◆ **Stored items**
---
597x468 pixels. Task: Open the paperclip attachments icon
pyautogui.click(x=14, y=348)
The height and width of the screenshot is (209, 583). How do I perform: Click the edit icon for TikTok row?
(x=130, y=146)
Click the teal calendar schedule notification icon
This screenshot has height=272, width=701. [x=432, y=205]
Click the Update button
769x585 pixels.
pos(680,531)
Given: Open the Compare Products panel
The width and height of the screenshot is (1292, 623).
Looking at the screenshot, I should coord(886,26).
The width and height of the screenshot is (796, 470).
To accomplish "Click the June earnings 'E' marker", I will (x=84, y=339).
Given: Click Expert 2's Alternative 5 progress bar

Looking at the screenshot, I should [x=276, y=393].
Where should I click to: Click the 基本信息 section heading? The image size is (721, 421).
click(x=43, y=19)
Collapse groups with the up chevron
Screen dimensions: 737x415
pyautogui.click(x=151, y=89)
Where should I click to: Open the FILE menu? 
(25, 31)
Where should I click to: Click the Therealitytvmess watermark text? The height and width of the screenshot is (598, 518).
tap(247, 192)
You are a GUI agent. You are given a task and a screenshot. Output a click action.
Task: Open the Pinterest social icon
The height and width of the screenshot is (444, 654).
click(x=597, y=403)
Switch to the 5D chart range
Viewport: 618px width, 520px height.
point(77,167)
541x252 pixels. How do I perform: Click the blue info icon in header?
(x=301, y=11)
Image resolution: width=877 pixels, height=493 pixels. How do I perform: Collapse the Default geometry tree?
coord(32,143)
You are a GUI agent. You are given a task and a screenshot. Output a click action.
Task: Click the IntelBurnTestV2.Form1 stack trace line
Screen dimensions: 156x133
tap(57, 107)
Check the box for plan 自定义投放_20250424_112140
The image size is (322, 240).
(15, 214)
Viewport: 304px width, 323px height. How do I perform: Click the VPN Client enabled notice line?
---
◆ **Exercise**
Line by line, print the records above exactly as they stand.

◆ **Completed task**
597x468 pixels. Task: Open the paperclip attachments icon
pyautogui.click(x=14, y=348)
The height and width of the screenshot is (209, 583). How do I perform: Click the edit icon for TikTok row?
(x=130, y=146)
Click the teal calendar schedule notification icon
This screenshot has height=272, width=701. [x=432, y=205]
Click the Update button
769x585 pixels.
pos(680,531)
Given: Open the Compare Products panel
The width and height of the screenshot is (1292, 623).
Looking at the screenshot, I should coord(886,26).
The width and height of the screenshot is (796, 470).
To accomplish "Click the June earnings 'E' marker", I will (x=84, y=339).
Given: Click Expert 2's Alternative 5 progress bar

Looking at the screenshot, I should [x=276, y=393].
Where should I click to: Click the 基本信息 section heading? The image size is (721, 421).
click(x=43, y=19)
Collapse groups with the up chevron
Screen dimensions: 737x415
pyautogui.click(x=151, y=89)
Where should I click to: Open the FILE menu? 
(25, 31)
Where should I click to: Click the Therealitytvmess watermark text? The height and width of the screenshot is (598, 518).
tap(247, 192)
You are a GUI agent. You are given a task and a screenshot. Output a click action.
Task: Open the Pinterest social icon
The height and width of the screenshot is (444, 654).
click(x=597, y=403)
Switch to the 5D chart range
Viewport: 618px width, 520px height.
point(77,167)
541x252 pixels. How do I perform: Click the blue info icon in header?
(x=301, y=11)
Image resolution: width=877 pixels, height=493 pixels. How do I perform: Collapse the Default geometry tree?
coord(32,143)
You are a GUI agent. You are given a task and a screenshot. Output a click action.
Task: Click the IntelBurnTestV2.Form1 stack trace line
Screen dimensions: 156x133
tap(57, 107)
Check the box for plan 自定义投放_20250424_112140
The image size is (322, 240).
(15, 214)
Viewport: 304px width, 323px height. How do I perform: Click the VPN Client enabled notice line?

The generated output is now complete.